「デブは伝染する」ってホントに??

米国で表面化しつつある「肥満と社会環境」の関係とは?

2007.08.30 THU



写真提供/AFLO
「肥満は伝染する!?」といったような見出しで始まる、かなり衝撃的なニュースが、つい最近話題となった。ハーバード大学の研究により、肥満の友人がいる人は、いない人に比べ肥満になる可能性が57%高まることがわかったというのだ。

これだけの情報だと、つい「友人は選ばないとなぁ」って方向に頭が向いてしまうかもしれない。実際、国内で出回ったニュースも要約版だったため、「友人が太っていると自分も安心する」という心理的側面が強く印象に残ってしまったようだ。

しかし、発表の内容をよく読むと心理的側面に加え、肥満を招く要因に“社会的な関係”が深く関与している可能性も指摘されていることがわかる。

「肥満と社会環境」といわれても…日本人にはピンとこないかもしれない。しかし米国では、これまで個人的な問題として片付けてきた肥満の原因を、社会構造から解明しようという試みが活発化しているのだ。
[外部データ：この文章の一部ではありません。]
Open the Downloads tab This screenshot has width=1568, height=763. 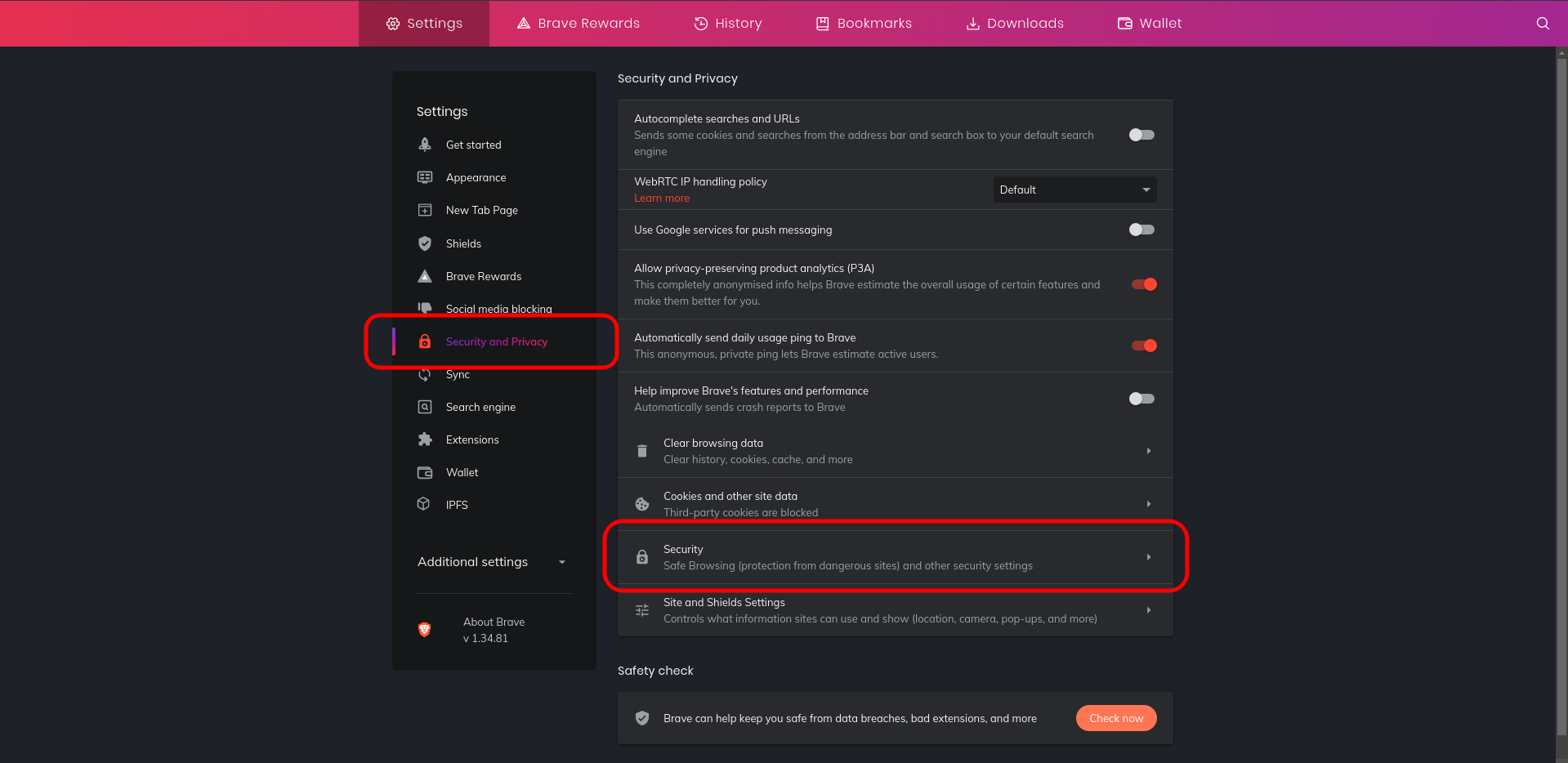tap(1015, 24)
たとえば。米国の肥満史に取り組む、グレイグ・クライツァーの著書『デブの帝国』(バジリコ出版)によると、米国に肥満がまん延し出したのは意外と最近で、80年代以降のこと。70年代初頭に米国を襲ったインフレと食料不足対策として、時の政府が導入を奨励した高果糖コーンシロップとパーム油により“安くて美味しい高カロリーな”ファストフードや冷凍食品が劇的に普及。その結果、国民の肥満化が加速した、というのだ。さらに、貧富差の拡大にともない「周辺に安全に運動できる公園や施設がない」「食べ物や余暇の過ごし方の選択肢が狭められる」などの理由で、特に貧困層に肥満が集中し始めるという、これまでの常識から考えるとある種の逆転現象となる状況におちいっている、とも指摘している。

格差社会が進行中といわれる現在の日本でも、対岸の火事ではないこの問題。メタボが気になる、という人は自分のお腹とともに、社会にも目を向けてみる必要があるのかもしれない。